Une navigation avisée évitera de s'exposer à des situations épineuses voire périlleuses. L'annuaire des marées et un atlas des courants sont absolument indispensables. Il n'est pas rare d'affronter de forts courants et des tourbillons violents en maints endroits. Une mer dure, courte, désagréable résulte dans les chenaux ouverts à la mer, de la présence d'un vent fort opposé au sens du courant. Écouter les bulletins météorologiques à la radio, ou à la VHF, les lire sur le Navtex est primordial. En effet ce n'est pas une légende le temps est très changeant. Nous avons pu avoir dans la même journée du soleil, de la pluie, du vent violent, de la bruine, de la brume, un calme plat. Les manœuvres de voiles sont donc très fréquentes elles aussi. La navigation s'effectue rarement en chemisette et de bons vêtements de mer étanches doivent faire parti de votre panoplie. Disposer d'une bonne annexe correctement motorisé est indispensable. Il y a peu de pontons dans ces contrés sauvages, jeter l'ancre est la règle. L'avitaillement est possible à peu près partout en vivre frais et conserves, dans de nombreuses échoppes et aussi parfois supermarchés dans les villes d'une certaine importance.

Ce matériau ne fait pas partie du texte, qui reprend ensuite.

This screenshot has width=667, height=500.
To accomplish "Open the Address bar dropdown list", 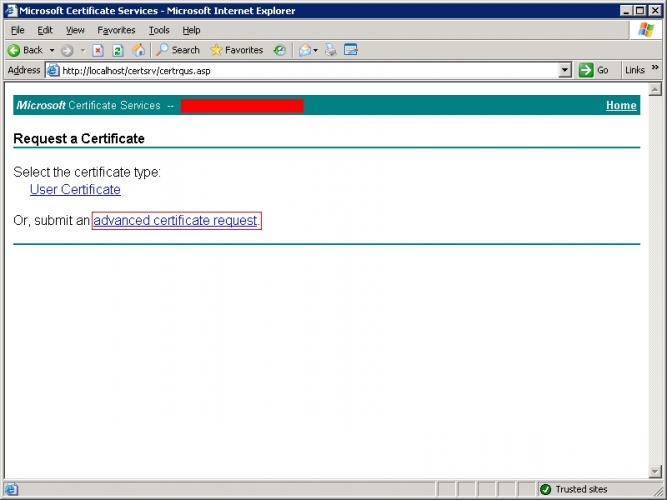I will 564,70.
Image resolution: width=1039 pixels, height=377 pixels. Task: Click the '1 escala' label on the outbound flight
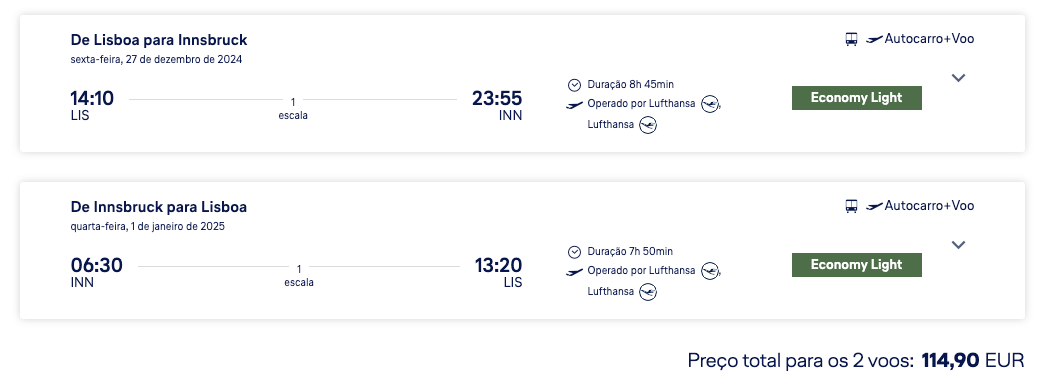pos(293,109)
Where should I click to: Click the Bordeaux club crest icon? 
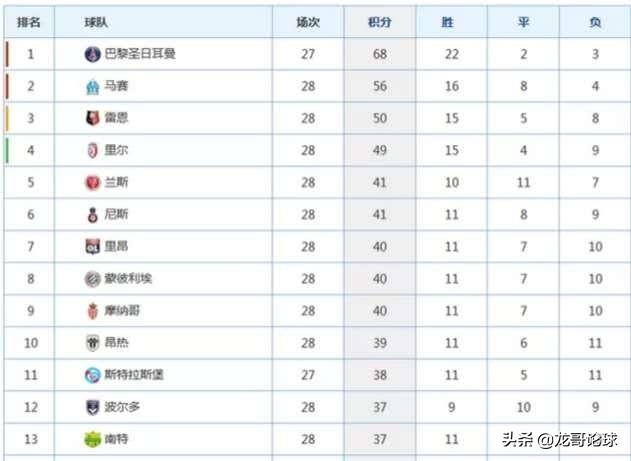[x=93, y=407]
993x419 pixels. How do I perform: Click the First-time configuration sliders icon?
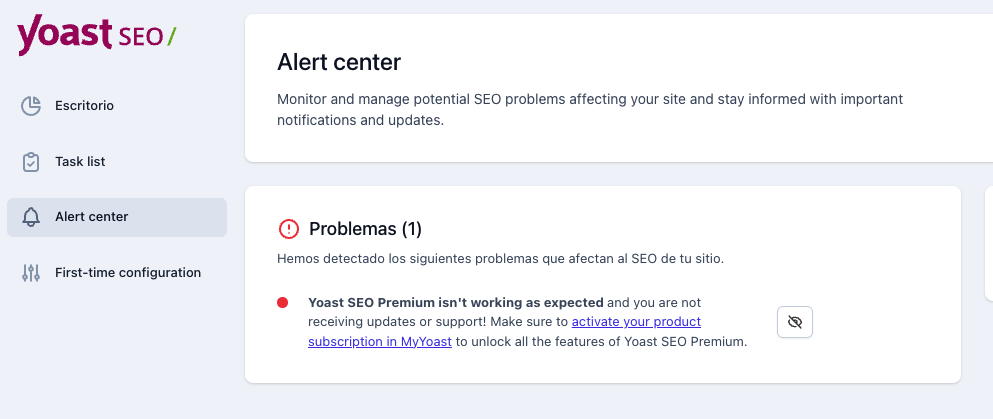click(31, 272)
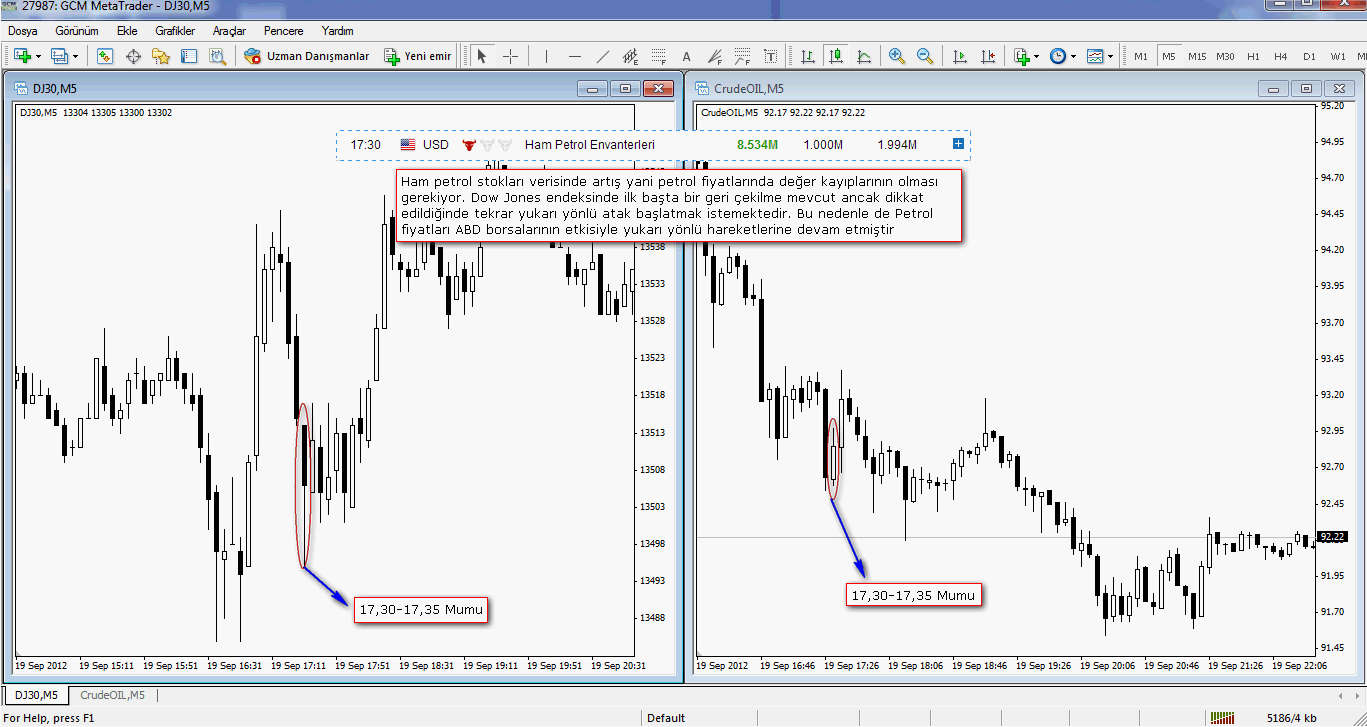Select the H1 timeframe button
The image size is (1367, 727).
click(1253, 56)
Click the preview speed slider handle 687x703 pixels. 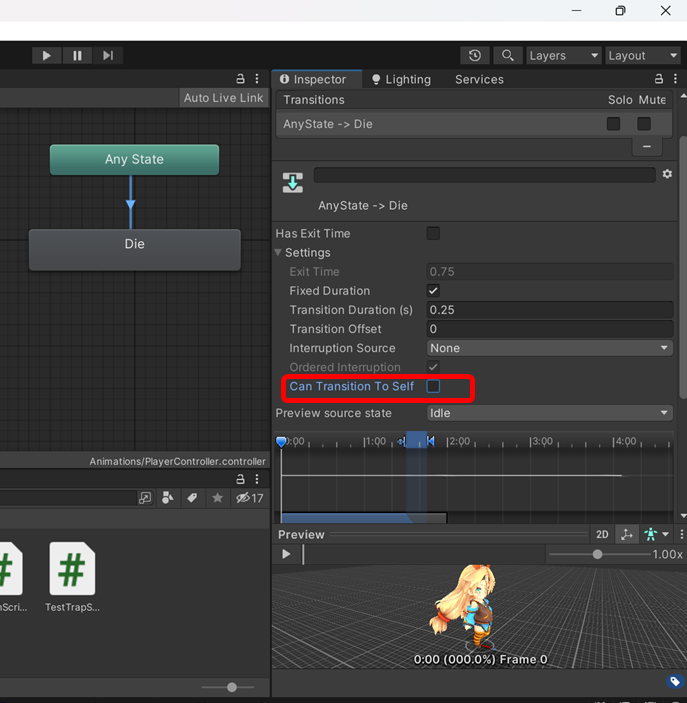tap(598, 554)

 Après ce périple nous pouvons dresser un premier bilan du bateau et des options choisies.

Le bateau est maniable à toutes les allures, les manœuvres restent faciles quelle que soit la puissance du vent pour le moment rencontré. La remontée au vent est excellente (30° du vent). Il reste rapide dans le petit temps même à pleine charge.

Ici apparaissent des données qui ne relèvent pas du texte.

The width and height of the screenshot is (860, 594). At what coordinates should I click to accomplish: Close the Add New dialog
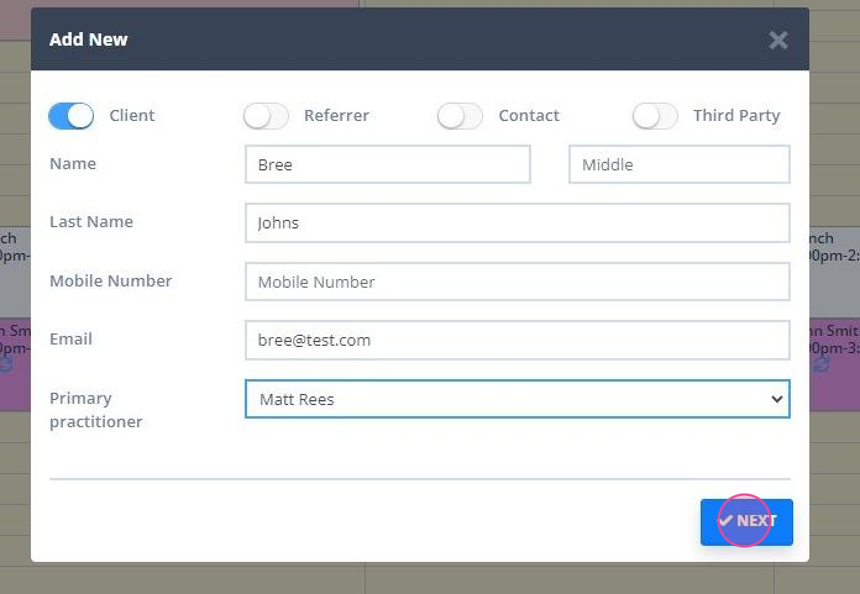tap(778, 40)
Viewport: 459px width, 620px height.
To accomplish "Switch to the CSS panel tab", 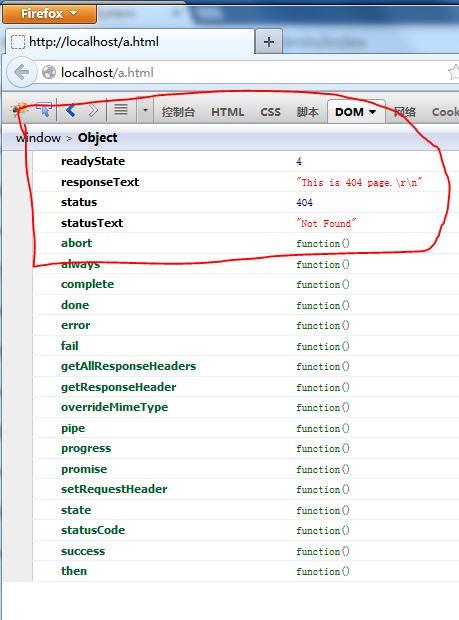I will [270, 112].
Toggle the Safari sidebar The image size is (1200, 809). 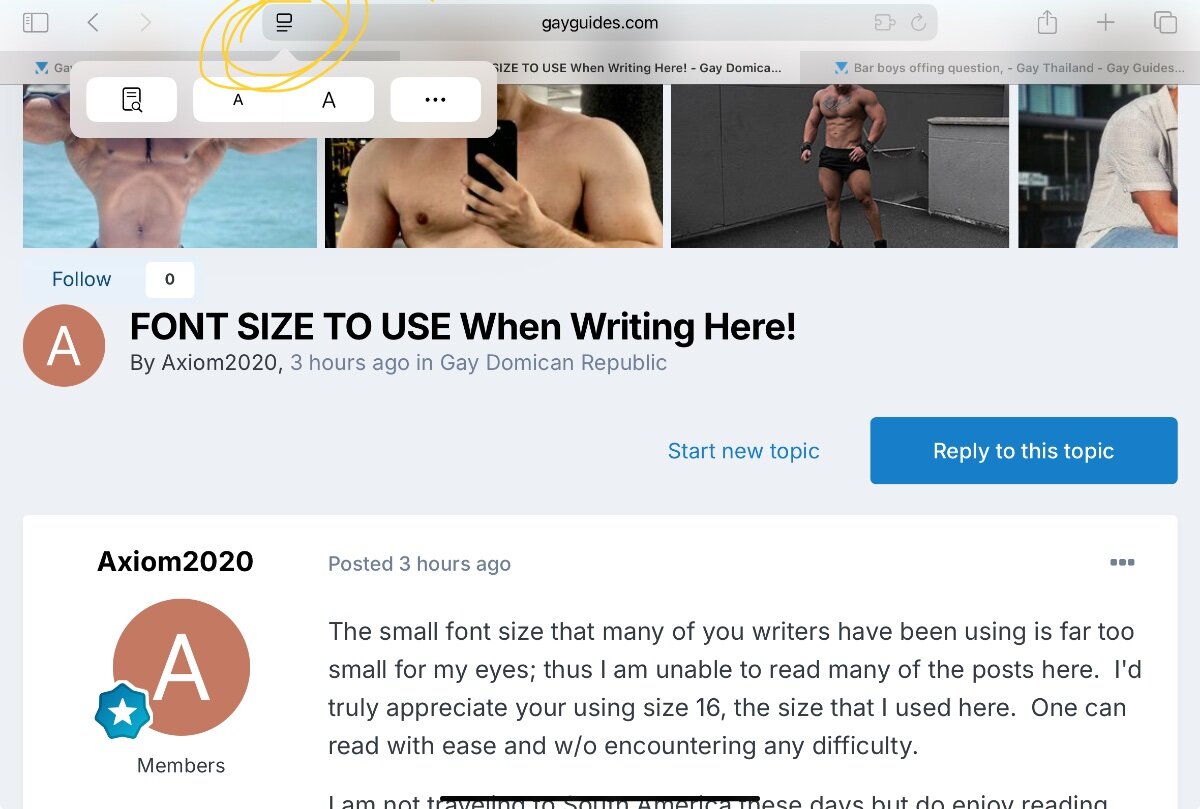(35, 22)
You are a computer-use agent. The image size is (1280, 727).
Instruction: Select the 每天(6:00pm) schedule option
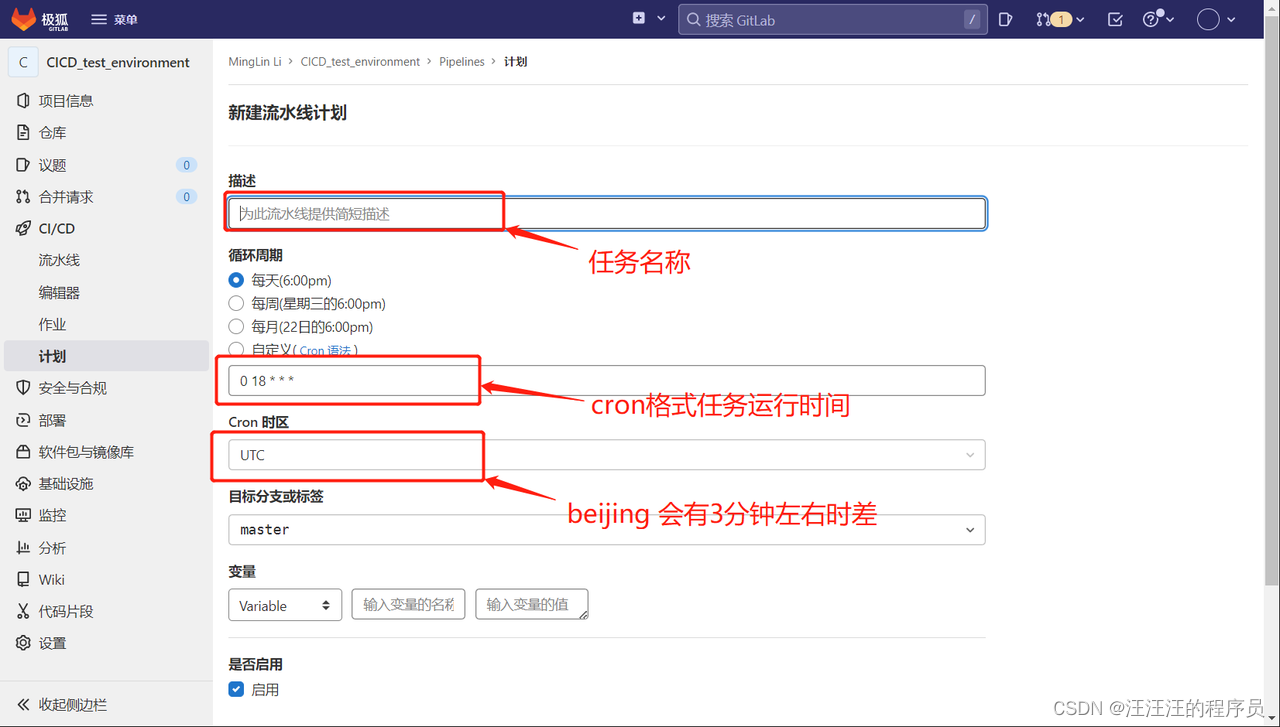[236, 280]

 Un grand panneau de descente associé à huit hublots (dont six ouvrants) situés sur le roof procurent une belle luminosité. L’aération profite de ces nombreuses ouvertures. Les aménagements réalisés en contre-plaqué frêne, ainsi que les massifs en bois, renforcent cette impression. Le frêne a été choisi car ce bois doré et clair se travaille facilement et se marque peu. L'ensemble des boiseries a été traité par une lasure incolote pour un entretien facile. L'intérieur une fois enduit (et poncé) a été peint avec une peinture polyuréthane bicomposante blanche. Le nettoyage en est facilité : un coup d'éponge et tout est propre.

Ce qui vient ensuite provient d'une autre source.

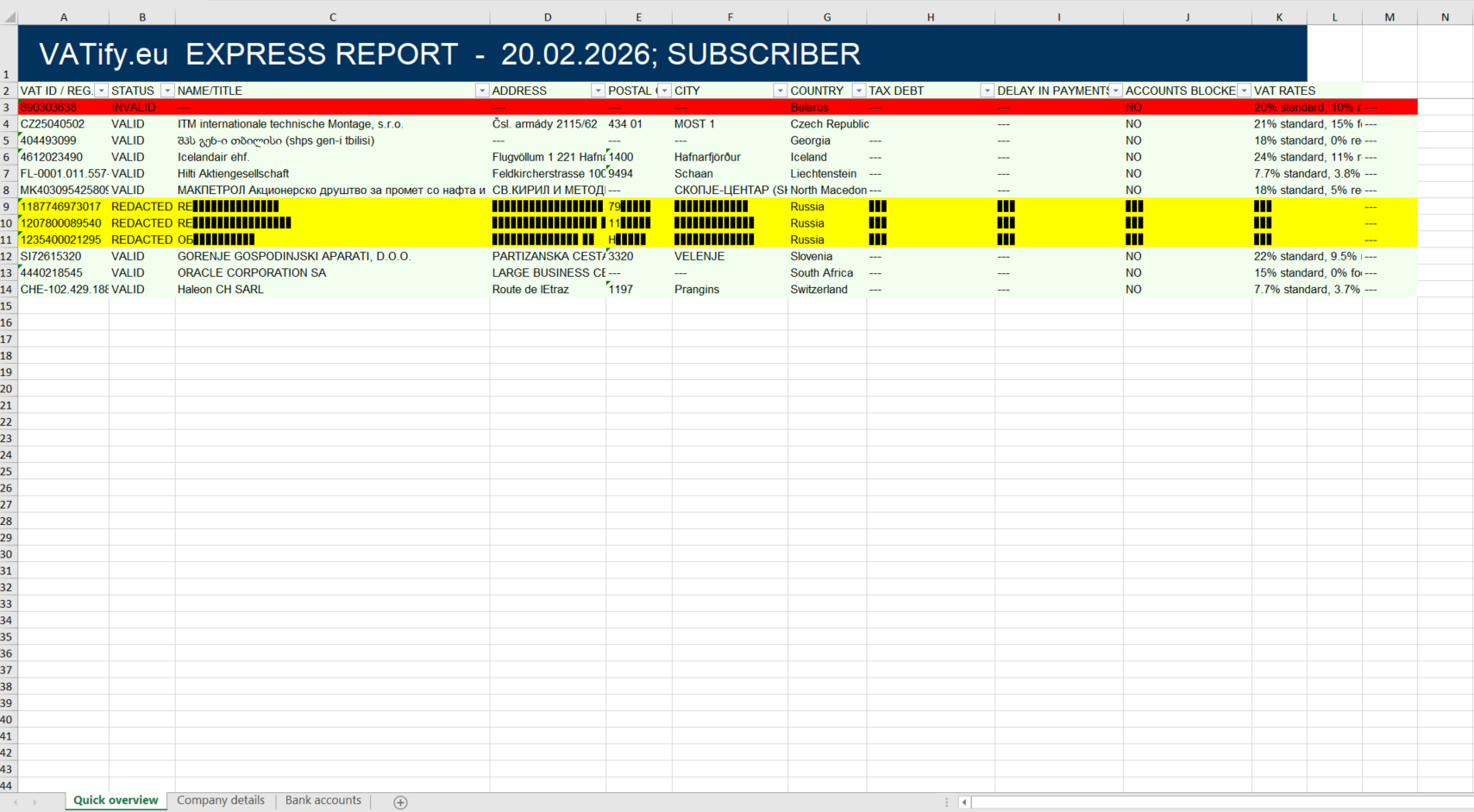
Task: Expand the TAX DEBT filter arrow
Action: 987,91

 En navigation la cuisine en U est très agréable d’utilisation, le cuisinier est toujours calé. Le salon de pont permet d’assurer la veille la nuit de l’intérieur. Les couchettes situées au centre du bateau sont confortables et on peut y dormir en mer. Le placard à cirés aménagé dans les toilettes est un peu loin de la descente lorsque les cirés sont dégoulinants. Au mouillage ou dans les ports, la cuisine est encore plus agréable et les couchettes douillettes. La salle d’eau est vaste, on y prend une douche avec aise. Avec une réserve de 600 litres d’eau aucun remord à faire sa toilette.

L’échouage ne pose aucun problème, le voilier se pose sur ses deux quilles et son safran, le tout est bien stable. Ne pas oublier l’échelle pour descendre ou remonter à bord. A l’ancre l’annexe toujours disponible dans son logement sous le cockpit est rapidement mise à l’eau. La remonter n'est pas toujours aisé et d'autant plus que le mouillage est rouleur ou agité.